What next for China’s economy and it’s role in the world?
Let’s look at the facts: It’s population is over 1.3 billion and it is the largest exporter in the world. These are things we already know, but more importantly, what does the future hold for China’s economy? Just yesterday, the Chinese President Xi Jinping stood on the stage and delivered the opening address at the World Economic Forum in Davos, Switzerland. He was the first Chinese leader to ever attend the summit, let alone open the proceedings.
This fact alone is interesting, it shows an increased willingness from China to engage in talks with western business leaders and politicians, but the content of the speech was more important. China is still a communist country, but has benefited massively from adopting a capitalist western-style free market economy. Despite the fact it’s communist, Jinping defended the concepts of free trade and globalism during his speech, whilst standing at what some might call the spiritual home of western capitalism. He directly referenced Trump’s protectionist rhetoric and saber rattling over China devaluing it’s currency, saying that a trade war is in no ones interests and that protectionism is like locking oneself out of a dark room. At a time when Donald Trump is hoping to lead the US economy towards more protectionism, these statements showed a signal of intent that China wants to uphold the trade values that would normally be expected of America. But what is expected is out the window.

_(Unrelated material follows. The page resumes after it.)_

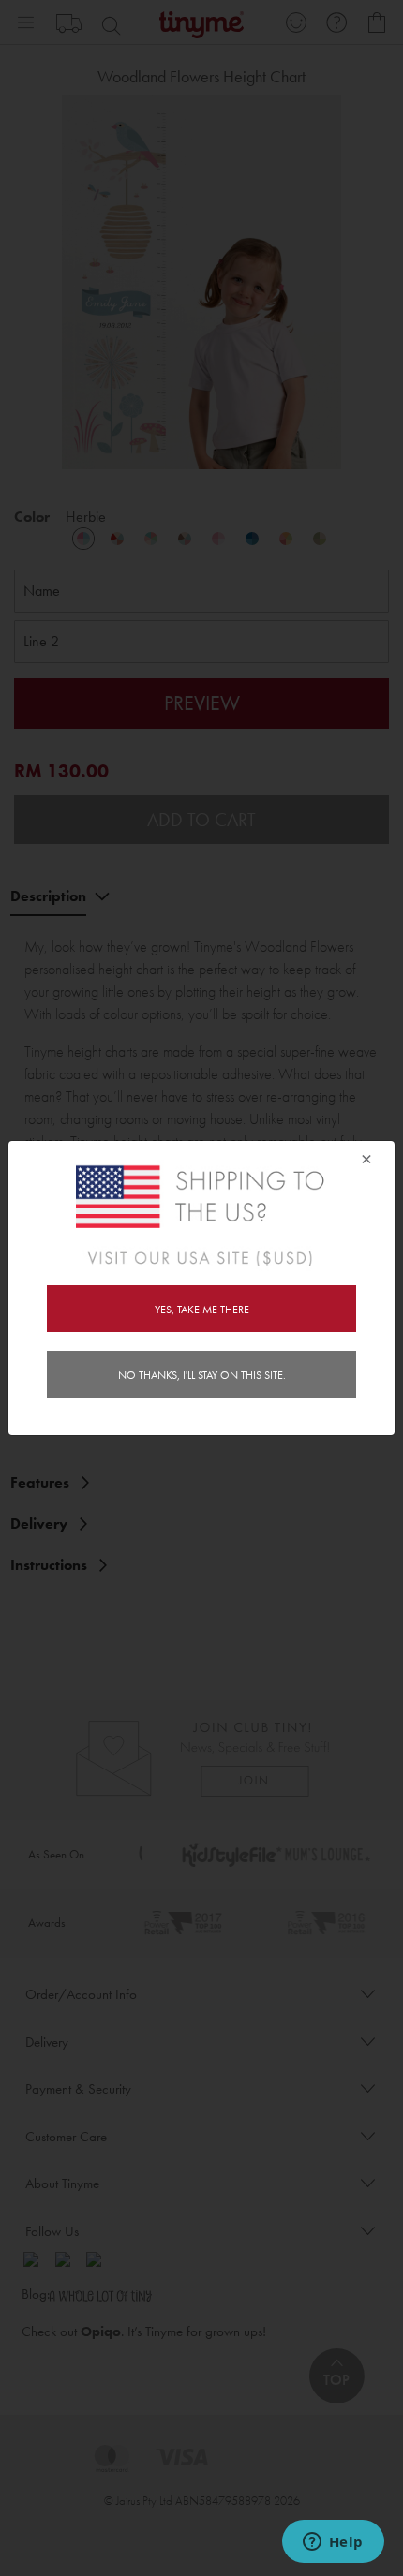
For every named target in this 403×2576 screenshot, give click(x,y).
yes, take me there (202, 1309)
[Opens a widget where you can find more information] (332, 2543)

These are not ordinary times, especially with the new US administration facing a flood of questions about how it will conduct foreign policy when Trump takes office in a few days time. What happened at Davos matters because it says a lot about where China now sees itself and where it’s poised to go. On the surface, it looks as if a massive shift in perspective is due to take place, a role reversal of epic proportions, whereby a communist state looks outwards and a ‘beacon of freedom’ (as it sees itself) looks inwards. But just how true is this?
Though Xinping was selling China as an open economy at Davos – recent research from the American Chamber of Commerce in Beijing says this is not being felt on the ground for foreign businesses in China. It published it’s annual survey today and the take-away’s are mostly negative. Here are the headlines: The 2017 business climate survey which looked at more than 400 responses out of 849 member companies, found that 72 % of respondents feel that a positive bilateral relationship between the US and China is critical for business, yet 83% felt relations between the pair would remain the same or get worse in 2017. What else? Even among companies keeping their bases in China, most respondents said that China’s environment discourages investment. 8 in 10 said they feel foreign companies are less welcome than in the past. Amazingly, more than 60% have little or no confidence that the government is committed to opening China’s markets further in the next 3 years.
Indeed, Trump’s pick for Commerce Secretary, the billionaire Wilbur Ross, directly referenced the contrast between China’s words on free trade and the reality of how it operates as an economy. At his confirmation hearing in January. He said: “They have both very high tariff barriers and very high non tariff trade barriers to commerce. So they talk much more about free trade than they actually practice. We would like to levelize that playing field and bring the realities a bit closer to the rhetoric.”
The question arises as to whether, like Trump, China’s leader is going to make good on his words of changing his country’s economy. Actions speak louder than words and though talk of more imports and foreign investment sounds positive, we still don’t know what will happen. ‘All talk, no action’ was a quip that Trump made hundreds of times during his campaign when talking about career politicians like Hilary Clinton, but if Xi Jinping is a doer not a talker, could we see China replacing the US as the world’s foremost free market economy?